Techniques avancées et progression intelligente
Le BJJ moderne a vu émerger des positions très spécialisées, notamment dans les années 2000 et 2010. La 50/50 guard a changé la manière de penser les attaques de jambes et les batailles de hanches. Le crab ride et le truck ont développé des chemins originaux vers le dos, le crucifix ou certaines soumissions. La tarikoplata, la donkey guard, le Caio Terra foot-lock ou certaines variations de heel hook montrent à quel point le sport continue d’absorber, d’adapter et de réinventer. Ces outils ne remplacent pas les bases, mais ils complètent un jeu déjà construit.

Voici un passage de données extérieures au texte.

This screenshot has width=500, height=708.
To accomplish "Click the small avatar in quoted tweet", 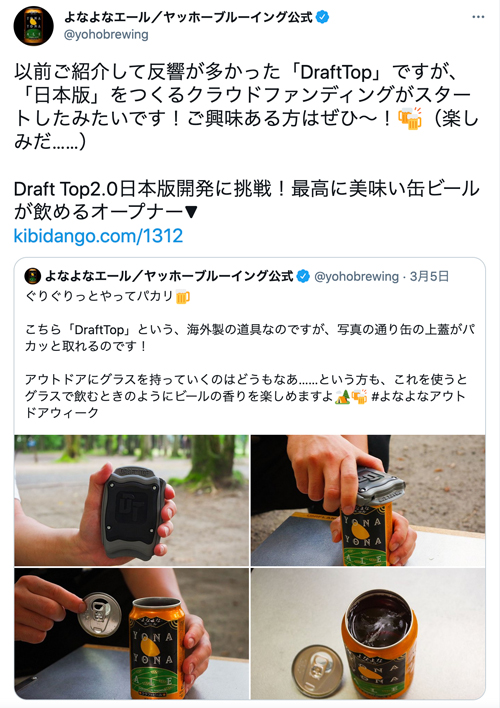I will (x=33, y=276).
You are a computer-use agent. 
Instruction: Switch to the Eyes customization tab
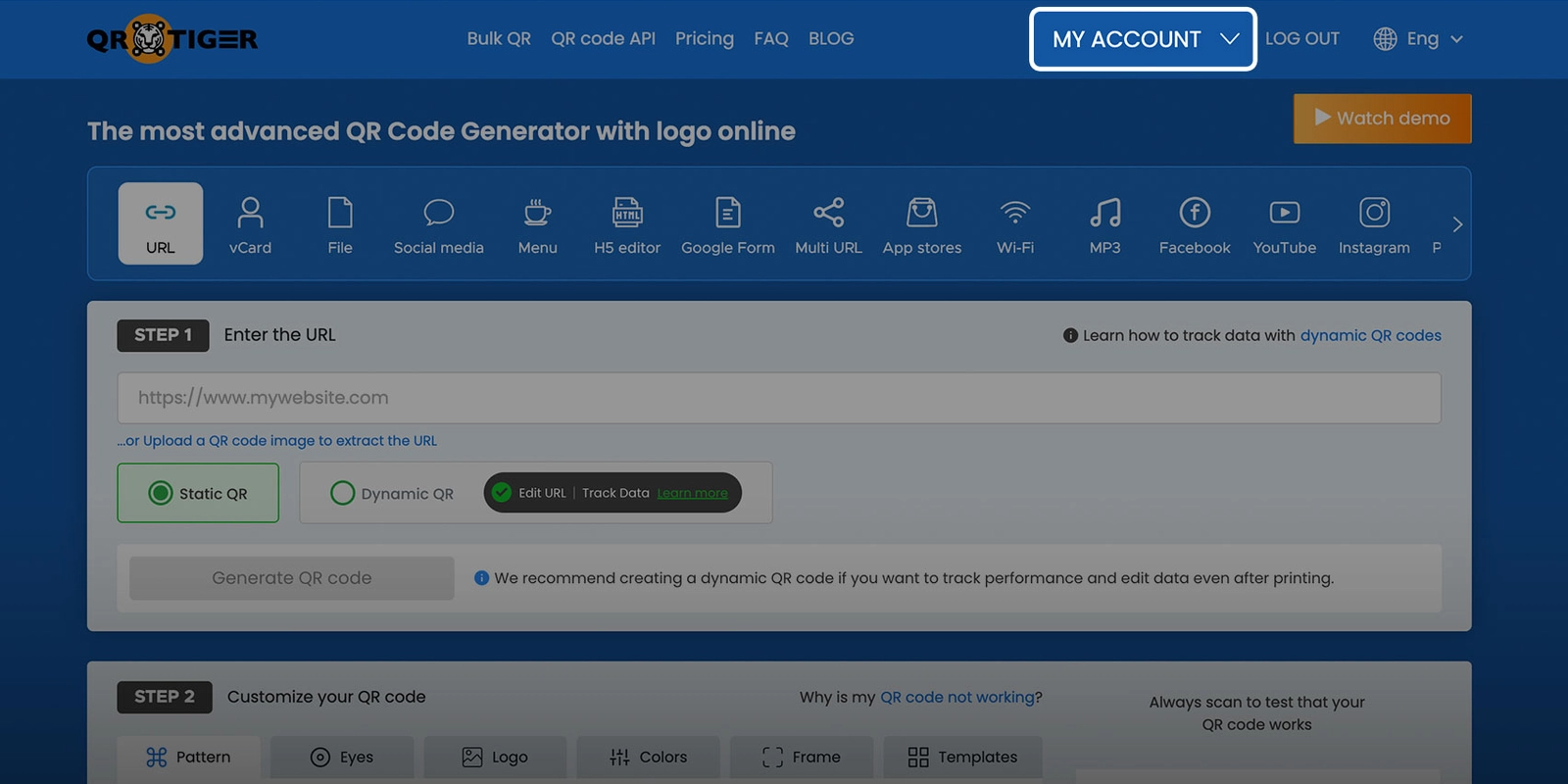coord(342,757)
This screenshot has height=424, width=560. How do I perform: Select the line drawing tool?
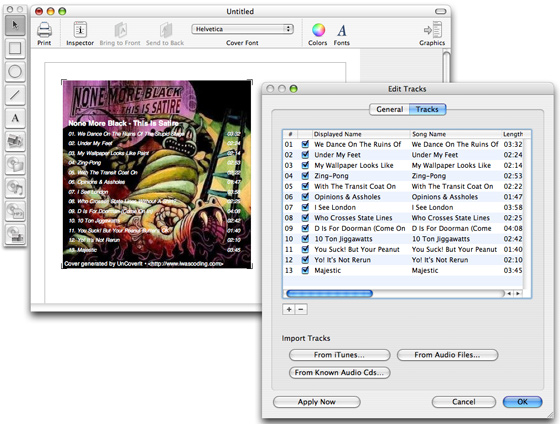point(15,95)
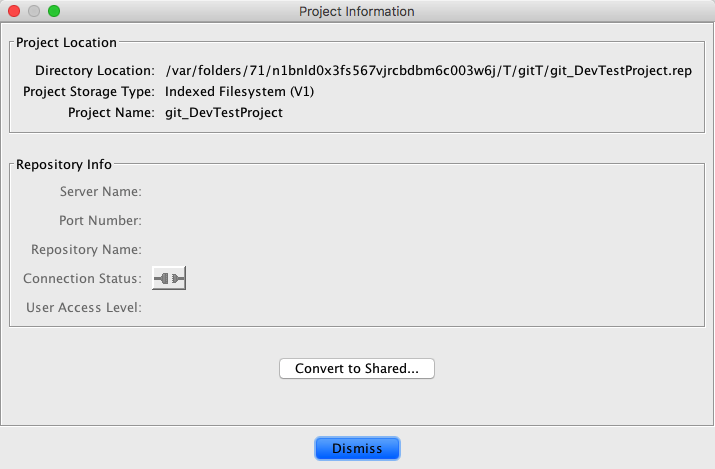
Task: Click the User Access Level label
Action: [83, 307]
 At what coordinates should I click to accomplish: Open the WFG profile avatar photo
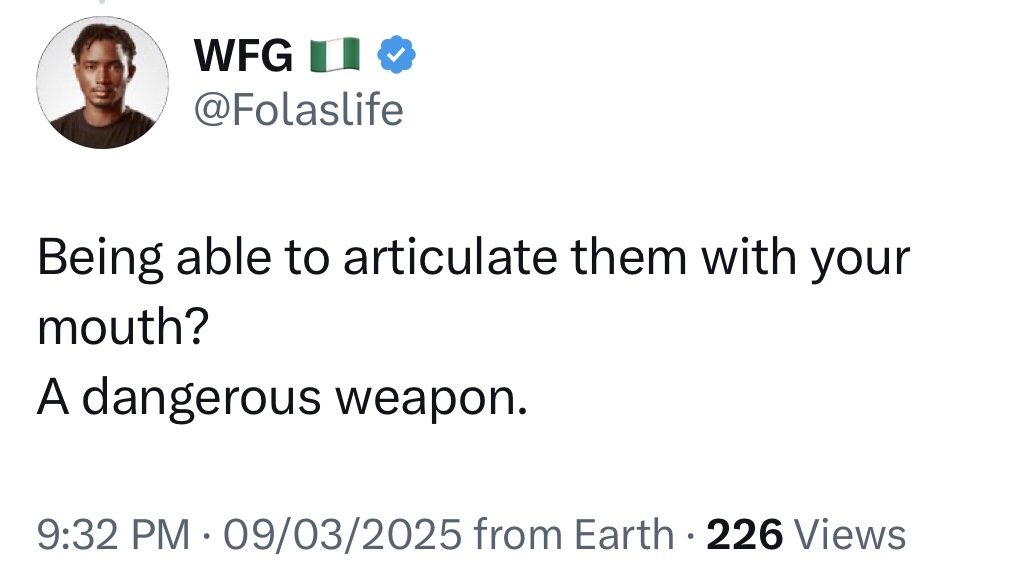coord(96,83)
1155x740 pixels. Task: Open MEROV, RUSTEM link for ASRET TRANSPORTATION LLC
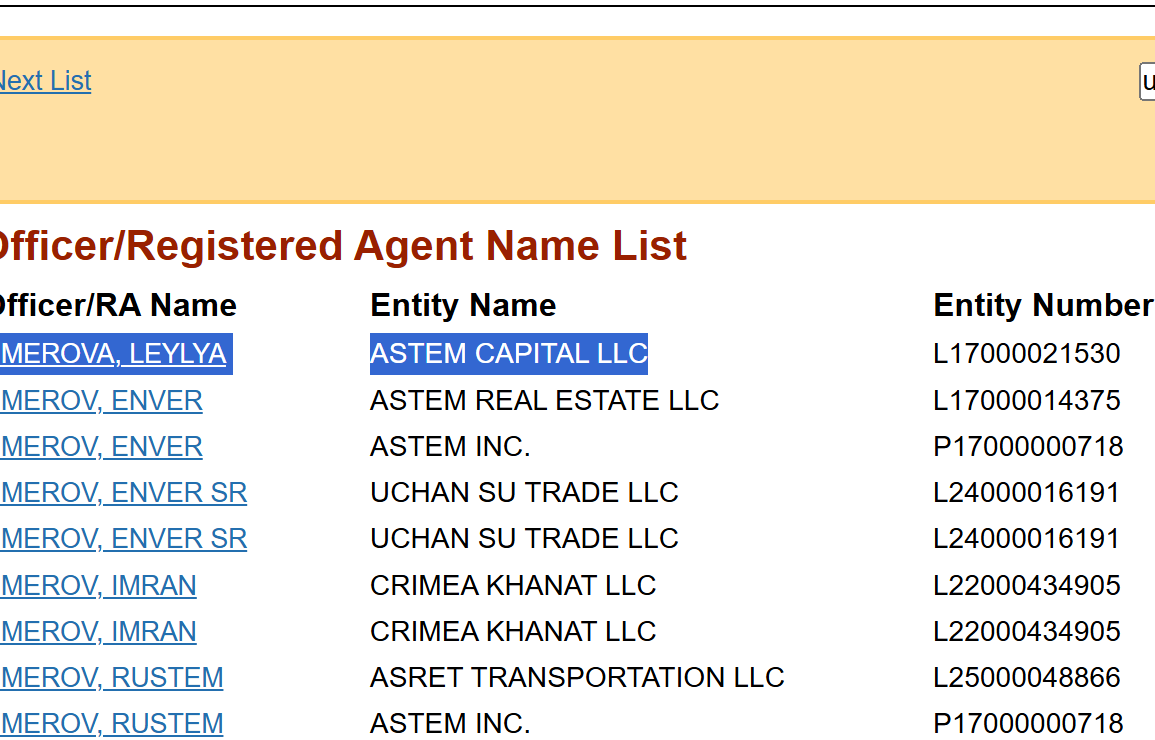(x=112, y=678)
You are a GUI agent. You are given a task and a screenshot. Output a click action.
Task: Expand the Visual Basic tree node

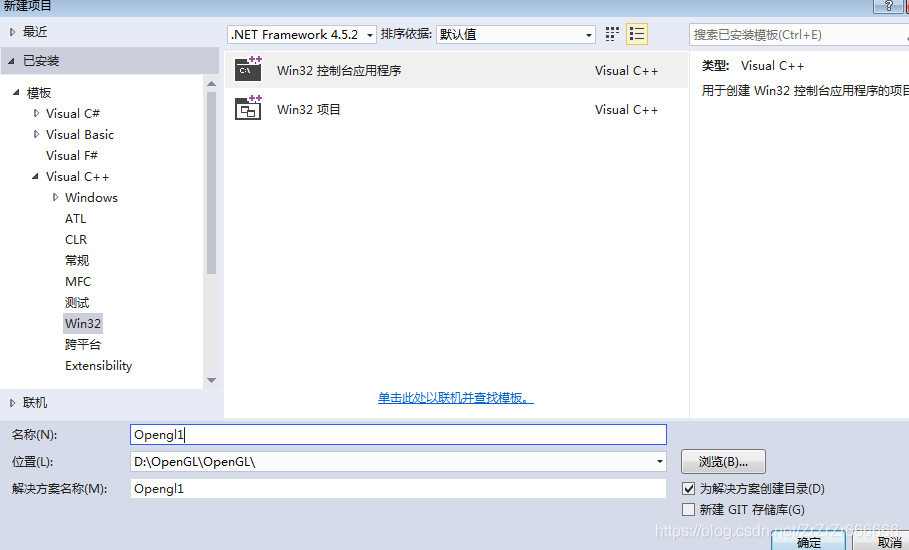click(37, 134)
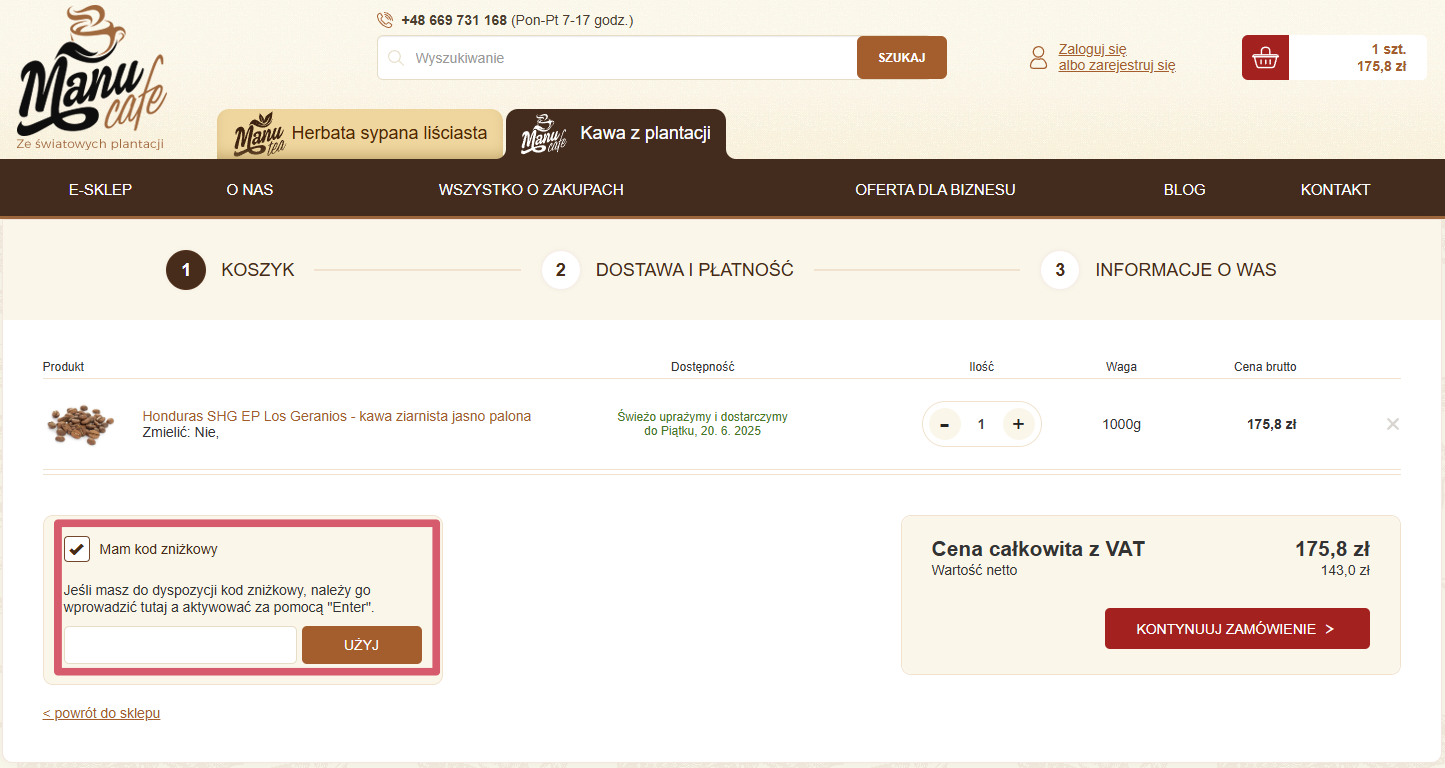Image resolution: width=1445 pixels, height=768 pixels.
Task: Click the user account person icon
Action: [1038, 58]
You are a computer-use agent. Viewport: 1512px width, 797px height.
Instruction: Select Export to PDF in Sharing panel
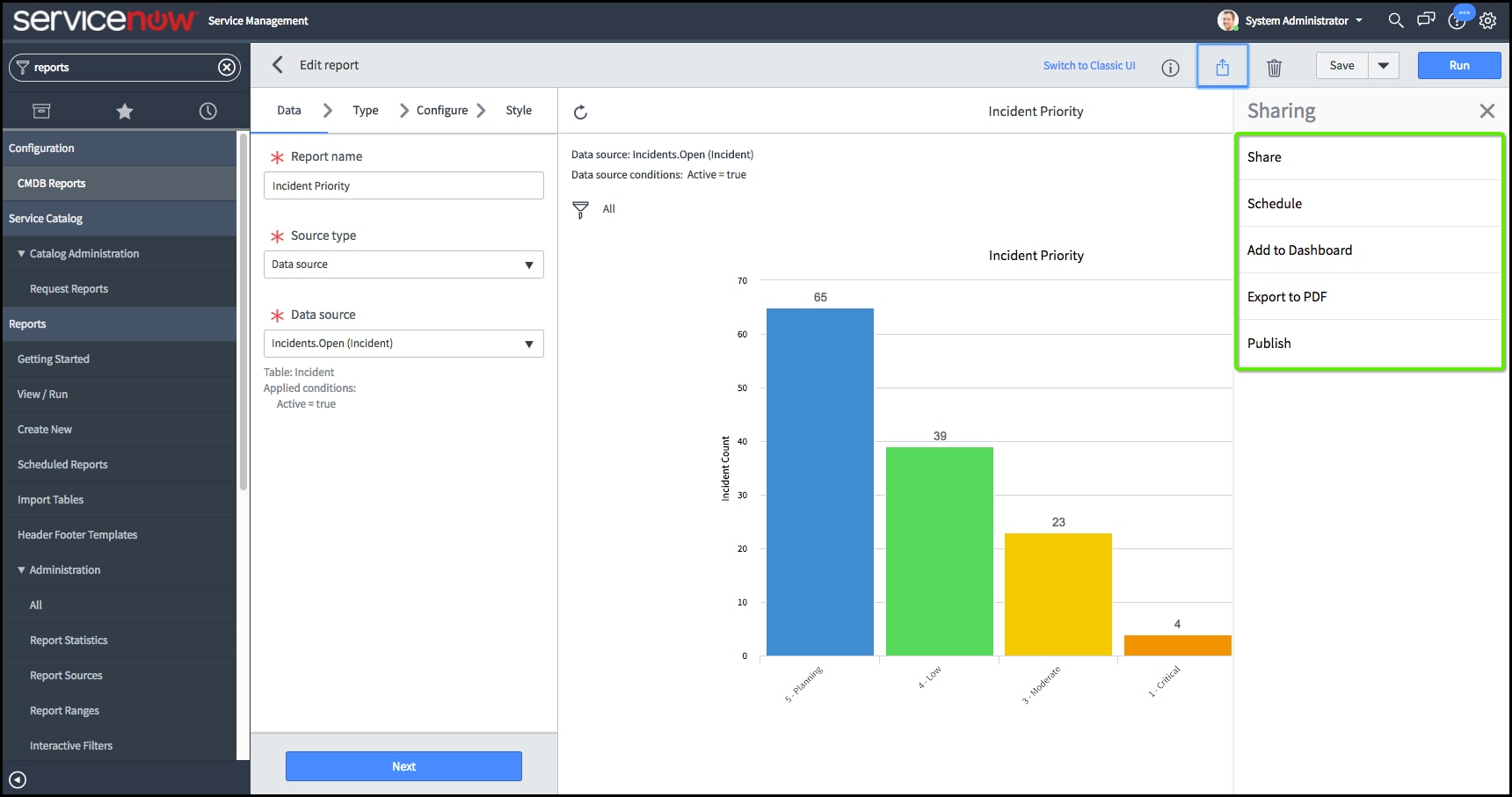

Pour progresser, l’ordre compte. Un débutant gagne à prioriser les bases : closed guard, side control, mount, back control, hip escape, bridge and roll, armbar, triangle, kimura, Americana et RNC. Un pratiquant intermédiaire peut ajouter les gardes ouvertes, le leg drag, les attaques depuis turtle, les enchaînements kimura trap et les défenses de soumission. Les techniques avancées deviennent utiles quand elles s’intègrent à un système cohérent, pas quand elles remplacent les fondamentaux. C’est cette continuité qui rend l’entraînement lisible et qui évite d’accumuler des mouvements sans logique.
La meilleure façon de naviguer dans les bjj techniques consiste donc à relier chaque mouvement à quatre questions : depuis quelle position part-il, quel problème résout-il, quelle réaction provoque-t-il et vers quoi mène-t-il ensuite ? Avec cette grille, une simple liste devient une carte de progression, lisible aussi bien pour un pratiquant loisir que pour un compétiteur.